Principal Tony Simpson broke the hard news to the community beneath the school flagpole at 11am.

"I'm feeling very, very sad right now," he said.

"If this decision becomes a final decision in 28 days, then we aren't going to be coming to this wonderful, wonderful school for much longer."

Central New Brighton principal Toni Burnside said she had had teachers and children in tears at news the schools would merge by the end of the year.

She feared the rush to merge would see her staff and pupils become the "poor relatives" in prefabs at the back of South New Brighton's field.

South New Brighton board of trustees chairwoman Sarah Clark said the schools should have been consulted before the "surprise" timeline change was made.

Parents, too, called the consultation a "joke" and the merger decision "dreadful" .

Andree Pearson said the ministry should have simply closed Central New Brighton School rather than cause upheaval at two schools.

"Because they've merged, they have to make an entirely new school. [Closure] would have been better on the community," she said.

Branston Intermediate principal Jennifer O'Leary said the ministry told the school its pupils would be accommodated in temporary buildings at Hornby High School from next year, despite receiving assurances any children enrolling at Branston this year would be able to finish year 8.

The school planned to appeal its closure.

Manning Intermediate principal Richard Chambers said Year 7 and 8 pupils would either be kept at their current primary schools from January 2015, or would be sent to Hillmorton High School from next year. "That's despite [the ministry] giving categorical assurances that any children enrolling here now would finish their time with Manning.
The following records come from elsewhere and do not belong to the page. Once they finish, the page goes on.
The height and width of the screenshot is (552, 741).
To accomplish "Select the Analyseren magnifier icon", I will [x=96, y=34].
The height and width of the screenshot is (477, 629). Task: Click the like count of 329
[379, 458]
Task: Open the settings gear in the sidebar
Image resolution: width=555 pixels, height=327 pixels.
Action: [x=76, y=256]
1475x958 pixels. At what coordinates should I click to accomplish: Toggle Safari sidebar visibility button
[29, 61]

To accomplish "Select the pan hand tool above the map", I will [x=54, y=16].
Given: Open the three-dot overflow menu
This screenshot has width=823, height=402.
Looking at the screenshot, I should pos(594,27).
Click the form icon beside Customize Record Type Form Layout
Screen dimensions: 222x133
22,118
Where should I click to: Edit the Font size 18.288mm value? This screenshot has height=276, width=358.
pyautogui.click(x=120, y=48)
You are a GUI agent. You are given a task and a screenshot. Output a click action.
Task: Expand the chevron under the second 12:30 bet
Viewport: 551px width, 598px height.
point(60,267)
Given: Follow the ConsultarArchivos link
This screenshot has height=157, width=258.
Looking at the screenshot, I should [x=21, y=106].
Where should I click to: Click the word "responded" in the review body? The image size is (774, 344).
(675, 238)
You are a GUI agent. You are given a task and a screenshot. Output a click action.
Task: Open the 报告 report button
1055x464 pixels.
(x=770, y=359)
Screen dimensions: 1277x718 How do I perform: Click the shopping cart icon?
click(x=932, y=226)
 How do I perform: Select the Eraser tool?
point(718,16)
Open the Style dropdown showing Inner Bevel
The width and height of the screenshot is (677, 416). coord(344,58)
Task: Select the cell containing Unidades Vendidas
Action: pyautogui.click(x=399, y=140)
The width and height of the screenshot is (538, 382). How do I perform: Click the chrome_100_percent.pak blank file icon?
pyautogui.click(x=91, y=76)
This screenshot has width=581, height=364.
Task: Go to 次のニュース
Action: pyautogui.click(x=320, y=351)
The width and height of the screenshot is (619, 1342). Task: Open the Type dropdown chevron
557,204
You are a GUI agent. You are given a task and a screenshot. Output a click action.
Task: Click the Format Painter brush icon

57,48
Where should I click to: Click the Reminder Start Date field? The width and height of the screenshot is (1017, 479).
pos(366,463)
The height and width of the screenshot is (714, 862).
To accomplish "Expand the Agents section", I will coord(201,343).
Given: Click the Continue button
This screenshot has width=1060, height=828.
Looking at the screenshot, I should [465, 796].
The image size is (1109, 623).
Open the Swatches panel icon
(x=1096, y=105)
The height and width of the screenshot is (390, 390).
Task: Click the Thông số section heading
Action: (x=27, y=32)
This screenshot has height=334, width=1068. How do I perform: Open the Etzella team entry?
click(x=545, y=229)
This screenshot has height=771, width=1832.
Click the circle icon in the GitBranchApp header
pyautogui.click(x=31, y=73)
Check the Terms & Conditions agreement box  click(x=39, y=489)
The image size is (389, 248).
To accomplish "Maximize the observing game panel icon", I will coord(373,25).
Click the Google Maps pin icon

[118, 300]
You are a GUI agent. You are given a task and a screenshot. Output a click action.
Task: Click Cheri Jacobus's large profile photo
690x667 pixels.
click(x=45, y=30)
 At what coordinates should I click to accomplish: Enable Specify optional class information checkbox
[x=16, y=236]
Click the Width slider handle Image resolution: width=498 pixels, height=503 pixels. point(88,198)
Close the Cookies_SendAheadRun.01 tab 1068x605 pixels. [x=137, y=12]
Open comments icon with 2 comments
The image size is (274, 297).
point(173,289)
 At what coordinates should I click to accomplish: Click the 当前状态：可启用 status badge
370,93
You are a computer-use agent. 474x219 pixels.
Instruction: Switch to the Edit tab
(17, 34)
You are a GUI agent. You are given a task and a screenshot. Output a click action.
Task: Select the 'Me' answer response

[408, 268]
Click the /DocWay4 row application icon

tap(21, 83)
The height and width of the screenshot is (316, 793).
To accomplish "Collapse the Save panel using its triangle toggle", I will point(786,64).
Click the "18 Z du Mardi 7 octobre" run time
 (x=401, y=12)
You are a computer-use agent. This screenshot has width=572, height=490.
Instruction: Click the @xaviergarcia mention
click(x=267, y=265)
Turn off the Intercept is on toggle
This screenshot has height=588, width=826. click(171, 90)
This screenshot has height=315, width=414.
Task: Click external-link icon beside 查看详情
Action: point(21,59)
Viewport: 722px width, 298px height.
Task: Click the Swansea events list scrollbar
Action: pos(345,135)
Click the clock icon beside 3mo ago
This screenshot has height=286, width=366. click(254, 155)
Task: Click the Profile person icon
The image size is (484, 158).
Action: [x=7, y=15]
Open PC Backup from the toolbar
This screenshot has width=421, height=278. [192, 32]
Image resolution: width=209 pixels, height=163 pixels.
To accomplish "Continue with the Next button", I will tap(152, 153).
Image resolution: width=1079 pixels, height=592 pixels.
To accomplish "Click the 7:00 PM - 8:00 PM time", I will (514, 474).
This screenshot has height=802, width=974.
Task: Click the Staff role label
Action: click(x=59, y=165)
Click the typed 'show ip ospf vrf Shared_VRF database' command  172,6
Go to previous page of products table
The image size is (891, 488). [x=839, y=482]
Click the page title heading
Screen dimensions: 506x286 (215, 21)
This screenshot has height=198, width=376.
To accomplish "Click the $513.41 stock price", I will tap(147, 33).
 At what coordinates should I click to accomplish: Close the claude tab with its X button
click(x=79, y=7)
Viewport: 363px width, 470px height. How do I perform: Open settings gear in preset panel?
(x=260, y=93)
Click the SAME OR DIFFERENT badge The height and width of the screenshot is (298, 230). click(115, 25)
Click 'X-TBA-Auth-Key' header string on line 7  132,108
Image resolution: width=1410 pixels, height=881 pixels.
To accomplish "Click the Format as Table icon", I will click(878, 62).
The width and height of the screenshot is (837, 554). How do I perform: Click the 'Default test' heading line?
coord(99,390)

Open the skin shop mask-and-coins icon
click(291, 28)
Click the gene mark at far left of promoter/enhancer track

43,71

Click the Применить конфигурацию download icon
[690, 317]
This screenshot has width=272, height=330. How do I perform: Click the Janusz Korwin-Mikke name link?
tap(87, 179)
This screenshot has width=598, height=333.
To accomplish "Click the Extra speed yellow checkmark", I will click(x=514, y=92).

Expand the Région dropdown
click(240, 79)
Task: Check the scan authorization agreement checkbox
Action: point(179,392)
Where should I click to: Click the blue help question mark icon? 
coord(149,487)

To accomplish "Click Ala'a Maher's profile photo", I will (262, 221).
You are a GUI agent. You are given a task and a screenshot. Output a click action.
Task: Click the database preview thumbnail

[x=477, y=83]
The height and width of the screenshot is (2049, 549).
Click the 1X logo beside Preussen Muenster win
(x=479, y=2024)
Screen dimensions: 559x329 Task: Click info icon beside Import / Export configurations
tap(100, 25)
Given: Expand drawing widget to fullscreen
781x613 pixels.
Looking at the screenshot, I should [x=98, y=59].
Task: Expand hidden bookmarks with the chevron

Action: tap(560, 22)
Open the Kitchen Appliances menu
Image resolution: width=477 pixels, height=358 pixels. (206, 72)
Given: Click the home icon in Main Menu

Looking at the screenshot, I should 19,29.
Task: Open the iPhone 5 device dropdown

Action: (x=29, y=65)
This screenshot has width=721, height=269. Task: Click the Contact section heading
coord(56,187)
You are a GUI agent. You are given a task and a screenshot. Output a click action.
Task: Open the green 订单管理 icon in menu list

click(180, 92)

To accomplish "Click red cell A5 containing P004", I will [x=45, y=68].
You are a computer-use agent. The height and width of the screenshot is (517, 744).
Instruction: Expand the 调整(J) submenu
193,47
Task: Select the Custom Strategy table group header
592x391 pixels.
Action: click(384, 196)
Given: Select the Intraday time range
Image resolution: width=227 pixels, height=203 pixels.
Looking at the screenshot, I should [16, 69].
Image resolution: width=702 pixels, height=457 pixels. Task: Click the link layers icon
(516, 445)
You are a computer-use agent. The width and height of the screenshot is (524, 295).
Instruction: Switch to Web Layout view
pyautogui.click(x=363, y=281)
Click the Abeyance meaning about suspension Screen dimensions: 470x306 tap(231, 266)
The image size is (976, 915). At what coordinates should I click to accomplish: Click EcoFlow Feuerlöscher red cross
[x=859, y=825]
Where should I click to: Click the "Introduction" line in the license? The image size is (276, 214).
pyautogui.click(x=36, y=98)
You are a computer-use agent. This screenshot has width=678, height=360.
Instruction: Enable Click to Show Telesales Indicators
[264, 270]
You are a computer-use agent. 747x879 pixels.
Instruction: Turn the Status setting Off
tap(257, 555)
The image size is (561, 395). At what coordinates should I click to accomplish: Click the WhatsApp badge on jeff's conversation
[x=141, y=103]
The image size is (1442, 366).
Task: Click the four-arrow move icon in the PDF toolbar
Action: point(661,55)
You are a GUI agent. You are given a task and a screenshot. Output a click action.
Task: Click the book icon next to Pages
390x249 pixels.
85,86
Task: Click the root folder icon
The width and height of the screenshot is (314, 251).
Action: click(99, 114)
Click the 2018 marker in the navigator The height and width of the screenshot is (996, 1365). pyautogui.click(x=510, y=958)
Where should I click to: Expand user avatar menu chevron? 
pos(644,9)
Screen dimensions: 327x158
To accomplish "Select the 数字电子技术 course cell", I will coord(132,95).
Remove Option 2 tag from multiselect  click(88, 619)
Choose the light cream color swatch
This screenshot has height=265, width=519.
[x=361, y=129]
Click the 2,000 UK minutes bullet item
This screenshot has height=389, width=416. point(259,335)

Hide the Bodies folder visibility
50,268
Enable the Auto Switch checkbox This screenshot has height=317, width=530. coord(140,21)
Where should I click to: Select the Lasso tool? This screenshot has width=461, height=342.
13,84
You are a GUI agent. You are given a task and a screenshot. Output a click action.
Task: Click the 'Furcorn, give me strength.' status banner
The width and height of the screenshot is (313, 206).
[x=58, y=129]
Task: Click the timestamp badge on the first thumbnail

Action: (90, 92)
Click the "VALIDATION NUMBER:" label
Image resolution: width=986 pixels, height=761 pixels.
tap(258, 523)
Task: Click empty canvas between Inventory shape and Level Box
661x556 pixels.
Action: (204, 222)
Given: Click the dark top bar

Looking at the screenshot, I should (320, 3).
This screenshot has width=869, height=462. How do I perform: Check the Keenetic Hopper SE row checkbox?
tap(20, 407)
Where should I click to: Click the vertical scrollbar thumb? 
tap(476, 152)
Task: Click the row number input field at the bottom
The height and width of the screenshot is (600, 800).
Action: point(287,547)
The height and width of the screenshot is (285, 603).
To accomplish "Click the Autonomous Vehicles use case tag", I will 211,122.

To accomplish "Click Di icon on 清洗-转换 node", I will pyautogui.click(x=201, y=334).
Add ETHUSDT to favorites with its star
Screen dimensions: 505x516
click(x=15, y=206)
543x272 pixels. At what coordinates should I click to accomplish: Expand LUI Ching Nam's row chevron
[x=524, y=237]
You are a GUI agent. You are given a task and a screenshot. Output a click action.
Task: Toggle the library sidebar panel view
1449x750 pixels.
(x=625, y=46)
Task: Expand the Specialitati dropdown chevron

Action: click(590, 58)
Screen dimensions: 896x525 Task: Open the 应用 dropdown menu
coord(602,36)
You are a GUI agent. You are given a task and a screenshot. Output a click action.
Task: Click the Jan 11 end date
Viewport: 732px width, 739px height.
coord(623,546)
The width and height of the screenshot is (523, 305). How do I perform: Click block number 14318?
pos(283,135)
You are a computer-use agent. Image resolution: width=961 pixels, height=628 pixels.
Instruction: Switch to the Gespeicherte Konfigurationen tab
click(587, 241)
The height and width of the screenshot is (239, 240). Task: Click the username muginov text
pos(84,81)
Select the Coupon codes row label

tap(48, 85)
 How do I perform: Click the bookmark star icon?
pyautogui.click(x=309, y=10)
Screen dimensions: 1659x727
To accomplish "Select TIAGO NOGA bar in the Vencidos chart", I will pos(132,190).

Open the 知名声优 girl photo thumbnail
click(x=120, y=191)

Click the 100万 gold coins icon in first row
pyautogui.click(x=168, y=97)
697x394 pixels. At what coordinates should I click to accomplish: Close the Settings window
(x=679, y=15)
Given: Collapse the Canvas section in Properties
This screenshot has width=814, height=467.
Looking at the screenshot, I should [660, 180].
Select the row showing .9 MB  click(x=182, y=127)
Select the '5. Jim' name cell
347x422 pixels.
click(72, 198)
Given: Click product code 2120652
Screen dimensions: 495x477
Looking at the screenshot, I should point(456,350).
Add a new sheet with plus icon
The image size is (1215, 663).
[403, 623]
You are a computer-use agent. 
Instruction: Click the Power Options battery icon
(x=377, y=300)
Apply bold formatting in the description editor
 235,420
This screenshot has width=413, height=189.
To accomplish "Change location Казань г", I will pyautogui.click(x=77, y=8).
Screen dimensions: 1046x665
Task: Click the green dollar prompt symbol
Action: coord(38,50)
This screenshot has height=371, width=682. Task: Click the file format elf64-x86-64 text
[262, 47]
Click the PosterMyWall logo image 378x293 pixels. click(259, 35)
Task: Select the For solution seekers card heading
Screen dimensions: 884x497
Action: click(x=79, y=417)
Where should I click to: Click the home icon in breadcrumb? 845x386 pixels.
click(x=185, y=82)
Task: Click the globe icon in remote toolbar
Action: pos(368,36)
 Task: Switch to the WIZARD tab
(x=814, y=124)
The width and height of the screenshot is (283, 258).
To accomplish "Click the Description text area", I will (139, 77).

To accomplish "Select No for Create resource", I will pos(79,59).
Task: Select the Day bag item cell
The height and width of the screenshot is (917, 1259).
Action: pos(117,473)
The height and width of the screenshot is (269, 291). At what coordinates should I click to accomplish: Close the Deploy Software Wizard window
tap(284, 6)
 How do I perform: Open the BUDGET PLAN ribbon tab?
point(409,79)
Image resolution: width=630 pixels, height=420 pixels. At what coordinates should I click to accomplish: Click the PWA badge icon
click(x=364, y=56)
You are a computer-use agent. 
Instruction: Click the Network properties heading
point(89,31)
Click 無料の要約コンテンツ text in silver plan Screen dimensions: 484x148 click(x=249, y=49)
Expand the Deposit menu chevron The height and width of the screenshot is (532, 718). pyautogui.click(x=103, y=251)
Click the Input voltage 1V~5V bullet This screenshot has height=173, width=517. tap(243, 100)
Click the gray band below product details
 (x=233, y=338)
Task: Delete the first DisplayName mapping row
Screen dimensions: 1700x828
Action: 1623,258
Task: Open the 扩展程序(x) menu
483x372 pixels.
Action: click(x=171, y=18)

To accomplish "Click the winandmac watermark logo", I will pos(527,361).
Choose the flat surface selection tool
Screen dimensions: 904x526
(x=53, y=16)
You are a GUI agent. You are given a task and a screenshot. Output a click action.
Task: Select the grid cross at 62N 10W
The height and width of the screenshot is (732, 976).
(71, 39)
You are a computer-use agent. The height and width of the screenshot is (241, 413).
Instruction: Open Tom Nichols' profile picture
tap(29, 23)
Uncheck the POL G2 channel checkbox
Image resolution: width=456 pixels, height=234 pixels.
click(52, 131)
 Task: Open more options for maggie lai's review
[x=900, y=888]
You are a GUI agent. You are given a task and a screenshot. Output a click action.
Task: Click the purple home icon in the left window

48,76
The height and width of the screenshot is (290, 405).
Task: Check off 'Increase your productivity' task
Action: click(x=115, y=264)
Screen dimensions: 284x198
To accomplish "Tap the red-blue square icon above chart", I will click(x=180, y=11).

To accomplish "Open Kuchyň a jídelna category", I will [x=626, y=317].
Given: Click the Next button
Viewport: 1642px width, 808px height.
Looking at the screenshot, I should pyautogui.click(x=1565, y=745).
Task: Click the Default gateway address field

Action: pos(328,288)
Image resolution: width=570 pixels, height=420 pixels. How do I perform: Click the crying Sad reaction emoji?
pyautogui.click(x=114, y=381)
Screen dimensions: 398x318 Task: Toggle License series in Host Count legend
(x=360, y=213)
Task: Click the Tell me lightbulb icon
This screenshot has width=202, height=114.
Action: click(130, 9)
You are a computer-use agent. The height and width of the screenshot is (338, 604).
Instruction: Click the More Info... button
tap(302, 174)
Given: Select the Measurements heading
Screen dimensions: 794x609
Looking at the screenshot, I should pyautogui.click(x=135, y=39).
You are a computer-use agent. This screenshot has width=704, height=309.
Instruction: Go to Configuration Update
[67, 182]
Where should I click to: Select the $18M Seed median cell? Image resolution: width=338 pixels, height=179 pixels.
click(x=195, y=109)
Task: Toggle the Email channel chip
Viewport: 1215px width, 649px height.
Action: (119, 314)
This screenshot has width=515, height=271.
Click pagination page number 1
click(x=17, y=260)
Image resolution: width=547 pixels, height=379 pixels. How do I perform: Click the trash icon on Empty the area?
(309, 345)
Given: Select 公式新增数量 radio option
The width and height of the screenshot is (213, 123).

"You can't change the rules."

Lyttelton Main principal Sue Walls said the school would be "very strongly challenging" the new merger date. It meant the combined school would have to operate across three different sites for the next two years.

Kendal School principal Keith Turner was also considering appealing against the new timeframe.

North New Brighton principal Brian Walkinshaw said the school had not wanted the merger to go ahead, but was unlikely to challenge the decision.

"I guess we have to recognise the reality on our side of town with the earthquake damage and the red zone and the roll reduction," he said.

However, Discovery 1 board of trustees chairwoman Karen Wylaars said the merger with Unlimited made sense as the schools were "philosophically aligned" .

Parata said the "interim" proposal will only change if new information comes to light.

A final decision is expected to be announced by the end of May.

Five further schools earmarked to close pending a new Year 1-13 cluster campus - Aranui, Avondale, Wainoni, Chisnallwood Intermediate, Aranui High School - have been granted a temporary reprieve.

The consultation period has been extended to March 7.